**EXTRACTED RECORDS**
..........
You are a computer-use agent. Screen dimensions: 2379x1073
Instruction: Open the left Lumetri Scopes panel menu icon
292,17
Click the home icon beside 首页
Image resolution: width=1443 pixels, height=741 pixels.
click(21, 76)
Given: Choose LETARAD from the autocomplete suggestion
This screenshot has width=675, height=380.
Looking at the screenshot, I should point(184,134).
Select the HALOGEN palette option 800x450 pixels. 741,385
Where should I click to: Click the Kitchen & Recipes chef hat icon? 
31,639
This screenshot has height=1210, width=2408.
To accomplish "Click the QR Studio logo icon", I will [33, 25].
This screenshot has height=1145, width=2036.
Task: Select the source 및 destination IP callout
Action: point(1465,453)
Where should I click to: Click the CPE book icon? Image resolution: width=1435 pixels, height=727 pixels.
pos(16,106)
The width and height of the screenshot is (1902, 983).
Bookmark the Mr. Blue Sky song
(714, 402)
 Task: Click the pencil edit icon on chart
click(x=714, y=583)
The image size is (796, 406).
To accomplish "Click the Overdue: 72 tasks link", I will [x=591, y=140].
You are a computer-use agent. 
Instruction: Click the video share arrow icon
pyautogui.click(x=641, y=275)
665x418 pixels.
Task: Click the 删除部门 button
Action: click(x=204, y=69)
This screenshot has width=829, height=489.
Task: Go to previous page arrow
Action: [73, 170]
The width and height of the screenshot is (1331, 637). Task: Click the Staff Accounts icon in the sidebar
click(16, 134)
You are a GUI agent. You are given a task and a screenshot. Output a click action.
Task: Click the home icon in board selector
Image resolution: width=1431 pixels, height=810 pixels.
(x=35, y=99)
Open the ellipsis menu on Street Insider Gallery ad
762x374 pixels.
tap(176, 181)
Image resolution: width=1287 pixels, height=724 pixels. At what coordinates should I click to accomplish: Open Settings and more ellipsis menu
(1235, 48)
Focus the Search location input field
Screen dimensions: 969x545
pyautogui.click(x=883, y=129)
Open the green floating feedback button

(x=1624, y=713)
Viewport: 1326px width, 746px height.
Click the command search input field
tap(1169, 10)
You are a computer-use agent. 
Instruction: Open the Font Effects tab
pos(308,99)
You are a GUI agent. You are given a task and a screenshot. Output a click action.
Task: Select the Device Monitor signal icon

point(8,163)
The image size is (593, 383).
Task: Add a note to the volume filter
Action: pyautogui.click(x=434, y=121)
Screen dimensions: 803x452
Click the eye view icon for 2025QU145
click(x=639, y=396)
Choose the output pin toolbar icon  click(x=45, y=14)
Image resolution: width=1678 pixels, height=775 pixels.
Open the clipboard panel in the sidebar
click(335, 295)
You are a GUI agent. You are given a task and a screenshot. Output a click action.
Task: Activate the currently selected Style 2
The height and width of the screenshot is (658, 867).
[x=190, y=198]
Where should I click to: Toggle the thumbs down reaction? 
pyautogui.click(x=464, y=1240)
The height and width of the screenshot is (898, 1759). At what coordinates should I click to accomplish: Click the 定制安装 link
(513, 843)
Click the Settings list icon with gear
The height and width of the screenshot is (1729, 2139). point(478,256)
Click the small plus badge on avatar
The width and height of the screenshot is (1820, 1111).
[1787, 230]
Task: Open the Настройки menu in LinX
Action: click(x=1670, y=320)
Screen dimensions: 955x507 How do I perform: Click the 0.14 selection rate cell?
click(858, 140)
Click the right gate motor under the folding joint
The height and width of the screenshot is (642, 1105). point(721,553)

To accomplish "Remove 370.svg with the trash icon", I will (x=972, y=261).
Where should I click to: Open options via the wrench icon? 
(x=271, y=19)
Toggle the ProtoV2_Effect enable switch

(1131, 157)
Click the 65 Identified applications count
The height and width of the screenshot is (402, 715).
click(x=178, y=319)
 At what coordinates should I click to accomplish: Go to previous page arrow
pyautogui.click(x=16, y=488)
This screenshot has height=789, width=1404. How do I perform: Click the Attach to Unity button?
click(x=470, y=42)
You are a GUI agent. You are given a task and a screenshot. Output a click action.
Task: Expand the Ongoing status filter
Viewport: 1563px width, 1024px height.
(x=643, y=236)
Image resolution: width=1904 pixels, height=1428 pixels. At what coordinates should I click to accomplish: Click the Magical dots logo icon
..........
**WORK TASK**
Write out only the lines that run from the line containing "Instruction: Open the left" through the line containing "Given: Choose LETARAD", both included, exactly as they appear above.

**ANSWER TO THIS TASK**
Instruction: Open the left Lumetri Scopes panel menu icon
292,17
Click the home icon beside 首页
Image resolution: width=1443 pixels, height=741 pixels.
click(21, 76)
Given: Choose LETARAD from the autocomplete suggestion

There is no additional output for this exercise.